**RECORDS PROVIDED:**
──────

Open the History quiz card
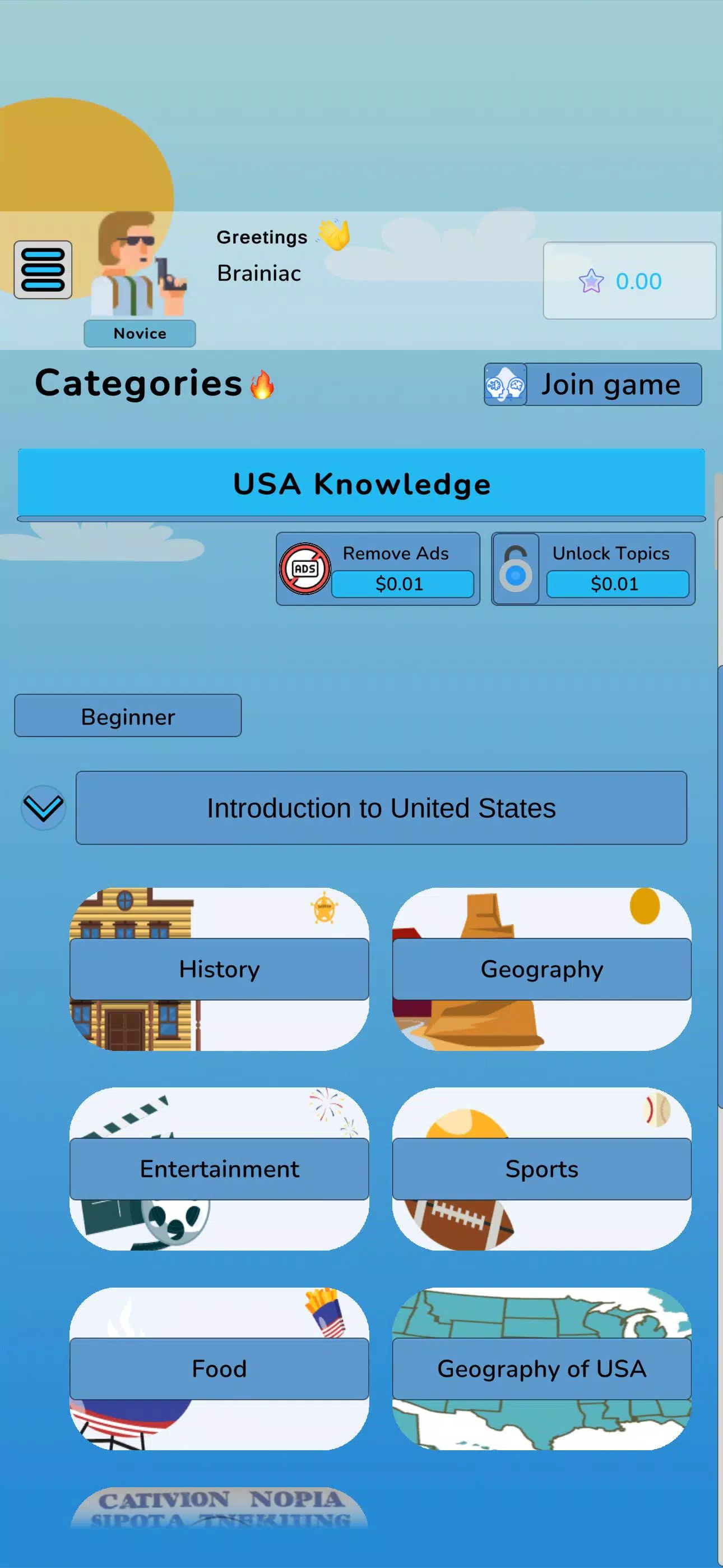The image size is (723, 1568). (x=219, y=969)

──────

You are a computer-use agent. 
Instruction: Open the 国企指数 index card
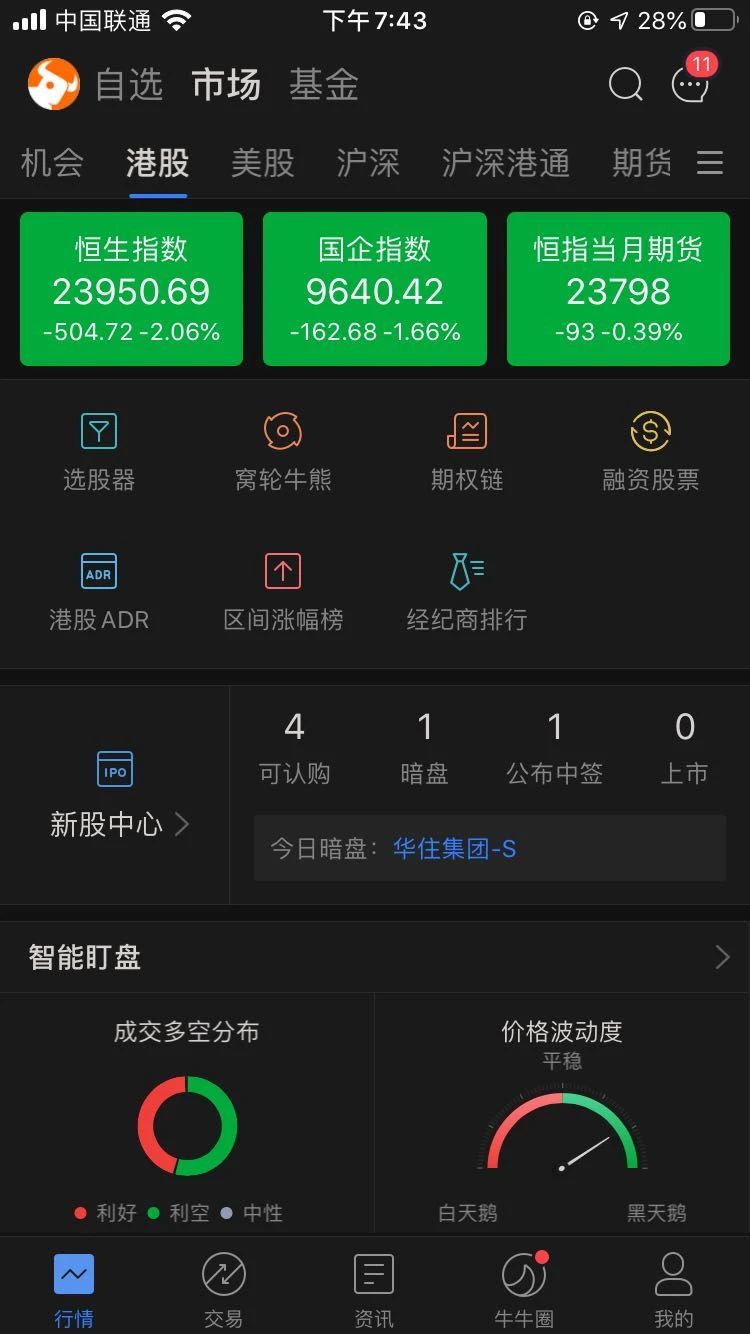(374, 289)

──────

**EXERCISE GOAL:**
Count the lines in the records that contain the string "Open". Matching is case-sensitive; reply with the number alone.

**ANSWER FOR THIS EXERCISE:**
2